Ложная ориентация медиков исключительно на кислородное обеспечение борьбы с «высотным воспалением легких» приводила, с одной стороны, к увеличению нагрузки на восходителей, то есть к их большему изнурению из-за переноски тяжелых баллонов, а, с другой стороны – к успокоению врачей и уменьшению их рвения к поиску истинной причины болезни. Вместо того, чтобы заставлять альпинистов тащить с собой кислородные баллоны, их следовало в первую очередь снабжать баллончиками с антиастматическими аэрозолями. Не мешало бы также каждого восходителя обучить методу акупрессуры по доктору Хаустону для очищения легких и бронхов от мокроты. Михаил на своем опыте убедился, насколько эффективна и, главное, насколько доступна акупрессура как метод исцеления для каждого больного. Однако он понимал, как трудно обратить врачей в свою веру. Кто он такой, этот Горский, чтобы учить ученых? Сам неуч, имеющий к тому же лишь низшую официальную квалификацию – третий разряд – позволяющий совершать самостоятельные восхождения малой и средней сложности, берется давать рекомендации корифеям альпинизма и заслуженным спортивным врачам? Кто вообще из врачей сознается в дремучем невежестве, если выяснится, что по существу Михаил прав? И будут люди затаскивать в высотные лагеря десятки и сотни баллонов с кислородом вместо считанных (на всякий случай!) штук, и будут кашлять, а потом задыхаться лишившиеся всякой работоспособности люди, покуда кто-то из них своим умом не дойдет. Или послушается Михаила и попробует! – только попробует! – взять на помощь аэрозоли и применить акупрессуру, а, главное, признать астму именно астмой.

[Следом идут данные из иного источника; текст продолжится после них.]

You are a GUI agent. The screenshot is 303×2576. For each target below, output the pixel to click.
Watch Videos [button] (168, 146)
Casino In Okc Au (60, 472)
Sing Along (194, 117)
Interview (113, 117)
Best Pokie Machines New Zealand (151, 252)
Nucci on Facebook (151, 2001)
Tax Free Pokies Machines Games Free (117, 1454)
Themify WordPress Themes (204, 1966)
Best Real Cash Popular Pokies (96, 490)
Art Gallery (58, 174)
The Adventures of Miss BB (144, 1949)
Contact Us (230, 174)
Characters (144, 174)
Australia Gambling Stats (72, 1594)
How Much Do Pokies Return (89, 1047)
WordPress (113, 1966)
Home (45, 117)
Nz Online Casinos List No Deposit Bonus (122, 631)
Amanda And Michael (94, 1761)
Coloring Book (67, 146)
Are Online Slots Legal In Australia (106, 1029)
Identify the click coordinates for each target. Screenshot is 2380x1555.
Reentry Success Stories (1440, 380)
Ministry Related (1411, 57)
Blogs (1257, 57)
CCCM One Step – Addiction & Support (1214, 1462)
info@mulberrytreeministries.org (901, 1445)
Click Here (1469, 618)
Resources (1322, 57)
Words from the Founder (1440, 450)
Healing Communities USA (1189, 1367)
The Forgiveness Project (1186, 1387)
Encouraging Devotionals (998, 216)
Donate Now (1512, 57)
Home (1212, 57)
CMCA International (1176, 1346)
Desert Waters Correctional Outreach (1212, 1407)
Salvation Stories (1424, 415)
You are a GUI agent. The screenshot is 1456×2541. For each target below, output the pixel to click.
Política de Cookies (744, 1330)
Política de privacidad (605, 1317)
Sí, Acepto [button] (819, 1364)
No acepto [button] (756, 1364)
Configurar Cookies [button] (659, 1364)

Что мог сделать сам Михаил? Разыскать Колю Черного, которому искренне сочувствовал и за которого радовался, узнав о его успехах? Возможно, Коля втолковал бы тогда знакомым спортивным врачам, в чем тут дело. В любом случае он мог передать это коллегам-альпинистам или начинающим, которых будет тренировать. Или обратиться к Евгению Игоревичу Тамму, начальнику той первой Эверестской экспедиции, которая завершилась небывалым в истории восхождением одиннадцати человек по труднейшему на тот момент пути? Михаил и Марина познакомились с его дочерью, тоже Мариной, в походе по Нюхче-Илексе и Водлозеру. Правда, и с Мариной Тамм они не виделись уже много-много лет – двадцать по меньшей мере!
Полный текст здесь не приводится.